Stored data

=-=-=-=-=

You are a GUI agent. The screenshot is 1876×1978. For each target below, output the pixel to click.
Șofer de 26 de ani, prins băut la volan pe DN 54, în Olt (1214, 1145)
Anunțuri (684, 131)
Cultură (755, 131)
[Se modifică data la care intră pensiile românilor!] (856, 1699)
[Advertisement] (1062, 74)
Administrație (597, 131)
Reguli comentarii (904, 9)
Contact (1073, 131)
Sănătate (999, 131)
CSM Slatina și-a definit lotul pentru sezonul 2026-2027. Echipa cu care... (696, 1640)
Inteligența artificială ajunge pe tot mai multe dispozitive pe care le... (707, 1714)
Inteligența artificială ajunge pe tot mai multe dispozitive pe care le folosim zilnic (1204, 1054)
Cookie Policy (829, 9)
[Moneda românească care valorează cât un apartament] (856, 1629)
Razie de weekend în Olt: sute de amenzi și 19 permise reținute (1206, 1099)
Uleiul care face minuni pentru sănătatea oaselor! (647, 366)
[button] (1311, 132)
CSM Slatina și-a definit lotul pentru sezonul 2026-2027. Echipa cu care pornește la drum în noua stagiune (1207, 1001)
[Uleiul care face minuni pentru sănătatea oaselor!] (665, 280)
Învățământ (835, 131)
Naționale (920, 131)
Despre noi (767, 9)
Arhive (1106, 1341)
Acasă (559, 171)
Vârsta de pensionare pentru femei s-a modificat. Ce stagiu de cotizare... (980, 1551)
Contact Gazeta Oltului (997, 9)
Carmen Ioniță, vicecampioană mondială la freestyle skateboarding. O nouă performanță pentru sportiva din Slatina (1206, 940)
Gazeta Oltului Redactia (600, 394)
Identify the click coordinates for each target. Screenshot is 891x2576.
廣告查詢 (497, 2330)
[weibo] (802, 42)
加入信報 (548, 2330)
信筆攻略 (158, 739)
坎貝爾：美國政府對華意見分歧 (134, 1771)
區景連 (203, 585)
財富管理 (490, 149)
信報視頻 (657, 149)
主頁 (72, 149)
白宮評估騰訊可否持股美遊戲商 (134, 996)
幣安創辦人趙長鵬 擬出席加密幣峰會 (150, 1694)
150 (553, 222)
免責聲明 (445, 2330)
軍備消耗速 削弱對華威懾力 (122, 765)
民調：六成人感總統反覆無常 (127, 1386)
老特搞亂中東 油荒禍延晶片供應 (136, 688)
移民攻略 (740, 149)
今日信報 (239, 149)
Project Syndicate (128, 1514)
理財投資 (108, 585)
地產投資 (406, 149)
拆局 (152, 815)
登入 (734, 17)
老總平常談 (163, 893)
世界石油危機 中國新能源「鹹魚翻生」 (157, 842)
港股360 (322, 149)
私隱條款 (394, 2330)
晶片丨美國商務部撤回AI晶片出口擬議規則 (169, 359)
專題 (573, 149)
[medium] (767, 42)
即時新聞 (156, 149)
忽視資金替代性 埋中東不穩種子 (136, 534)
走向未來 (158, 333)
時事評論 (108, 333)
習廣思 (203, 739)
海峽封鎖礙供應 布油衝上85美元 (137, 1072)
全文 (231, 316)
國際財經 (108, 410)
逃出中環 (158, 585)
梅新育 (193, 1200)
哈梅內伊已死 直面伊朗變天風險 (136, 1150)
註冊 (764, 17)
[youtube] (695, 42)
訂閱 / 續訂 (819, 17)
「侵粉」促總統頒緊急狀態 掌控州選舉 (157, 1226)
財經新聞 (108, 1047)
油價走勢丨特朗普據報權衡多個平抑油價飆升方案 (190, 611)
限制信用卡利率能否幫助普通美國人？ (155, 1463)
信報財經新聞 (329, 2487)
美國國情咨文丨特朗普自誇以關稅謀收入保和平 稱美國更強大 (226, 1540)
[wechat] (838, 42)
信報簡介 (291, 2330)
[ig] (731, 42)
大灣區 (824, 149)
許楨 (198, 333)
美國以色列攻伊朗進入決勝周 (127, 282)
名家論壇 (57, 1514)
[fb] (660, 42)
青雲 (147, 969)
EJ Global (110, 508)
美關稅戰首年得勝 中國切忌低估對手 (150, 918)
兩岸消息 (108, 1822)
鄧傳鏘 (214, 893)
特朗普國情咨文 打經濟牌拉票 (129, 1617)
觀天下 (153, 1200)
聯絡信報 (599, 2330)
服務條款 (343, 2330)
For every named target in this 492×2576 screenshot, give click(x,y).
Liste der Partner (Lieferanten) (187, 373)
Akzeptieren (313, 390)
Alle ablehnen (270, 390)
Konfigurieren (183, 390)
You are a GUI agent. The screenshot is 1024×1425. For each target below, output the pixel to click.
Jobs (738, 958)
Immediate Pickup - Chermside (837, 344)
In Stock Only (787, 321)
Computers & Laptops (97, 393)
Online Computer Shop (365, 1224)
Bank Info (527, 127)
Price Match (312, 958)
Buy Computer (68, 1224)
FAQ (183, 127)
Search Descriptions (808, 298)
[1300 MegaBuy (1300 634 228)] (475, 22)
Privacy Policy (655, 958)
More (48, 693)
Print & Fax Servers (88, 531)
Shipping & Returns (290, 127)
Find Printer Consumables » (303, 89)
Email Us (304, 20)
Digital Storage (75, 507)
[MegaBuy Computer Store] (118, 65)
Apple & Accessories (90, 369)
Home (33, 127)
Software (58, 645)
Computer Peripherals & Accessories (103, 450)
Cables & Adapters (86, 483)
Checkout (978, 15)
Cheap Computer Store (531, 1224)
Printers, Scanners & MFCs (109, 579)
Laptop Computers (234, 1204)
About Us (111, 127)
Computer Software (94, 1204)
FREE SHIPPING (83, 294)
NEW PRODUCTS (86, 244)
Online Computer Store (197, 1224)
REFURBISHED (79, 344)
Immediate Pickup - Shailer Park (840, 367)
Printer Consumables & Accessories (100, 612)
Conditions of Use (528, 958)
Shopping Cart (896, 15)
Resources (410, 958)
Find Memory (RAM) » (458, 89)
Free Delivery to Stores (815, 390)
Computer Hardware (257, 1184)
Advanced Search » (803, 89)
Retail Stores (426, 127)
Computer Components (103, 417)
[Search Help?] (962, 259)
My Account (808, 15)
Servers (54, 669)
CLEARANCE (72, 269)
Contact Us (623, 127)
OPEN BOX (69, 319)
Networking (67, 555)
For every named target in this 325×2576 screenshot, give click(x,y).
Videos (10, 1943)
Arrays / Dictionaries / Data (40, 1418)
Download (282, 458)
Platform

=-=-=-=-=

Directions
Print every line from the one that contains "Immediate Pickup - Shailer Park (840, 367)" to the end of the records, exactly as written, and nothing more.

Task solution
Immediate Pickup - Shailer Park (840, 367)
Printer Consumables & Accessories (100, 612)
Conditions of Use (528, 958)
Shopping Cart (896, 15)
Resources (410, 958)
Find Memory (RAM) » (458, 89)
Free Delivery to Stores (815, 390)
Computer Hardware (257, 1184)
Advanced Search » (803, 89)
Retail Stores (426, 127)
Computer Components (103, 417)
[Search Help?] (962, 259)
My Account (808, 15)
Servers (54, 669)
CLEARANCE (72, 269)
Contact Us (623, 127)
OPEN BOX (69, 319)
Networking (67, 555)
For every named target in this 325×2576 screenshot, give click(x,y).
Videos (10, 1943)
Arrays / Dictionaries / Data (40, 1418)
Download (282, 458)
Platform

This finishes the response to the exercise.